TASK DETAILS:
Count the lines in the rows below that contain the string "Open", treating uppercase and lowercase as distinct. Reply with the number alone.

Item coordinate data:
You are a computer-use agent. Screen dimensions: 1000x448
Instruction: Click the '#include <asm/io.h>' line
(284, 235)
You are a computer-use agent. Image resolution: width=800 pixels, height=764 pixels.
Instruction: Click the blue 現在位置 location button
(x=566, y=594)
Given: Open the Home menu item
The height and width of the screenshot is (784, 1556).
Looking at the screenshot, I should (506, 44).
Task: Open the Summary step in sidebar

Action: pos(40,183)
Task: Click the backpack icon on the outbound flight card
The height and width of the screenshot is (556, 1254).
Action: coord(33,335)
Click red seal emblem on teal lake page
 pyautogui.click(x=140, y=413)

FULL RESPONSE:
2